The debate over national principles of post-secondary education is as diverse as the people involved. Some believe the goals of higher education must be clarified before any overall national strategy can succeed. Others in the debate promote a strong centralized agenda so that Canada is able to keep pace with the international trends as well as labour and marketplace demands. Many have argued for greater financial support from the federal government, all the while knowing education is exclusively within the provincial jurisdiction.

While the nature of the specific proposals for a national strategy may differ somewhat from one advocate to the next, the consensus around the notion is clear: Something needs to be done, and we as a country are in danger of losing out in trade, employment, investment, and other opportunities.

Honourable senators, let me finish by outlining some suggested national principles for post-secondary education. These ideas are not new, nor can I say they are all mine, but they certainly can be used to ignite the debate. As you know, I have long been a supporter of national principles, having been the sponsor in this chamber of our treasured Canada Health Act over a decade ago. As I outline these principles for higher education, I ask that you consider what education means to you, your family and friends, and what it means and could mean to this great country.

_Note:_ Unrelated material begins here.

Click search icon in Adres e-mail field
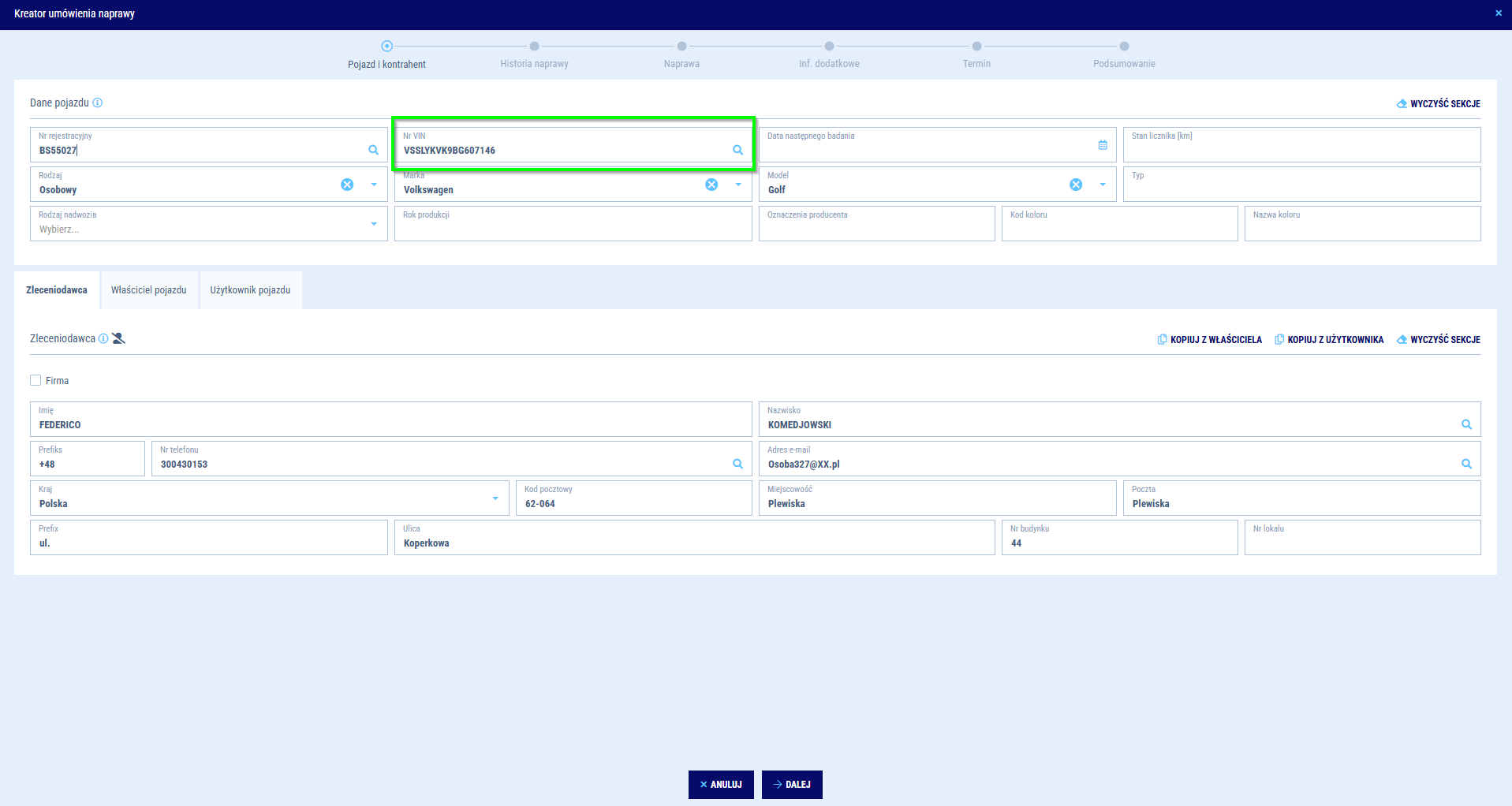The width and height of the screenshot is (1512, 806). click(x=1466, y=464)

First, post-secondary education should be publicly funded. Any attempts to privatize universities and colleges in Canada would lead to an American two-tiered educational system. I am not promoting the exclusion of the private sector in partnership with higher education. In fact, I believe these partnerships should be encouraged and nurtured. Initiatives such as cooperative education and private sector internships should be loudly applauded and promoted.

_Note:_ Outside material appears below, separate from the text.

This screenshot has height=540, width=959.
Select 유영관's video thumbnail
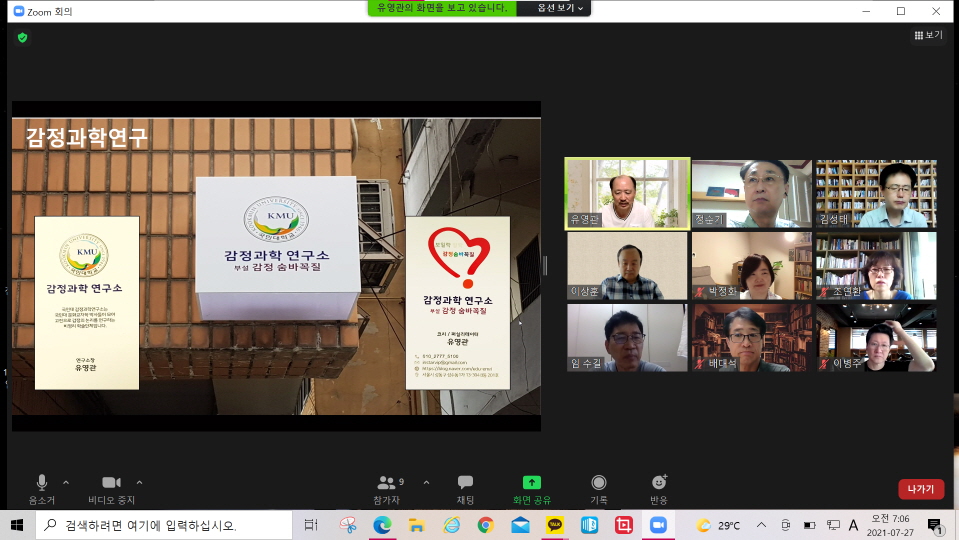pos(626,193)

Second, post-secondary education should be affordable and accessible to anyone who wishes and is able to attend. Part of the debate I believe needs to occur is as to exactly what we mean by "affordable" and "accessible." We often use these terms, but they often mean different things to different people. I do not believe a university or college education should be free, but I also do not believe it should only be for the economically well-off.

Third, as I have already mentioned in previous statements, students should be guaranteed mobility rights from province to province. That is, like the federal Canada Student Loan Program, provincial student loans should allow individuals to study at the university or college of their choice, anywhere in Canada.

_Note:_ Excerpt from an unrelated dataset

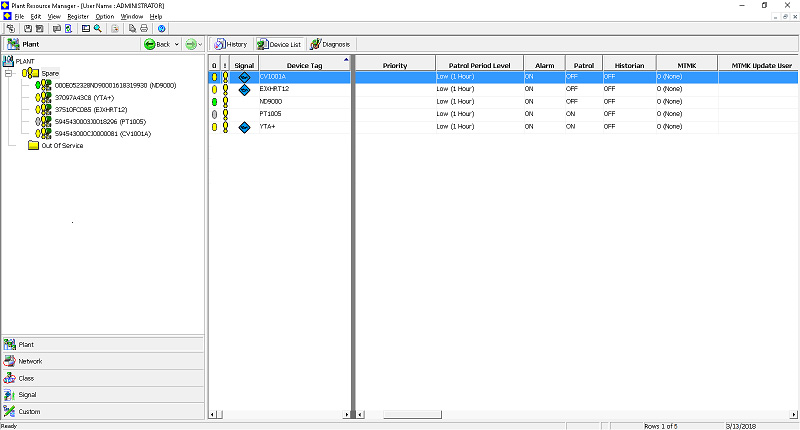Click the green Forward arrow button
Image resolution: width=800 pixels, height=430 pixels.
tap(190, 44)
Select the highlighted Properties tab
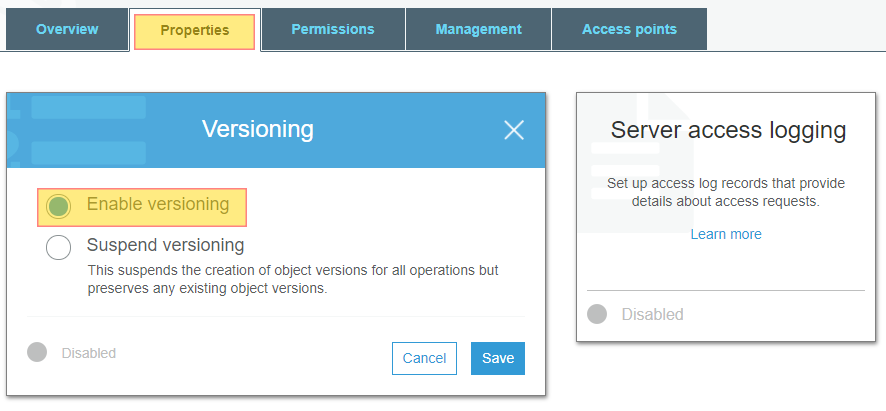Viewport: 886px width, 411px height. tap(195, 31)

Fourth, our higher education system should be comprehensive; therefore, students should have a full range of learning options, including college, university, as well as professional and vocational training. In many regions of this country, these options are not available.

Finally, courses taken at one institution should be easily transferrable or portable to any other school in this country. Today, many students lose a whole semester of work when they move from one university or college to another. This is a blatant waste of their dollars and a waste of public funding.

Honourable senators, I believe the time for the debate on higher education is now. The federal government has seen fit to stabilize the Canada Health and Social Transfers for five years, beginning in 1998. In addition, they have guaranteed a minimum floor of $11 billion for cash transfers. Both measures will allow all levels of government, universities and students to better plan for the future.

In addition, the federal government has made a firm commitment to end the duplication of services with the provinces. One small but fine example of this has been the harmonization of administrative procedures for student loans. This saves both levels of government money, it saves students time, and it demonstrates how the provinces and the federal government can work together in the area of post-secondary education.

Honourable senators, I hope many of you will find the time to participate in this very important inquiry. I also wish to inform you that should I see enough support for this issue, I would be prepared to refer it to the Standing Senate Committee on Social Affairs, Science and Technology for a more in-depth study.

On motion of Senator Berntson, debate adjourned.

The Senate adjourned until tomorrow at 2 p.m.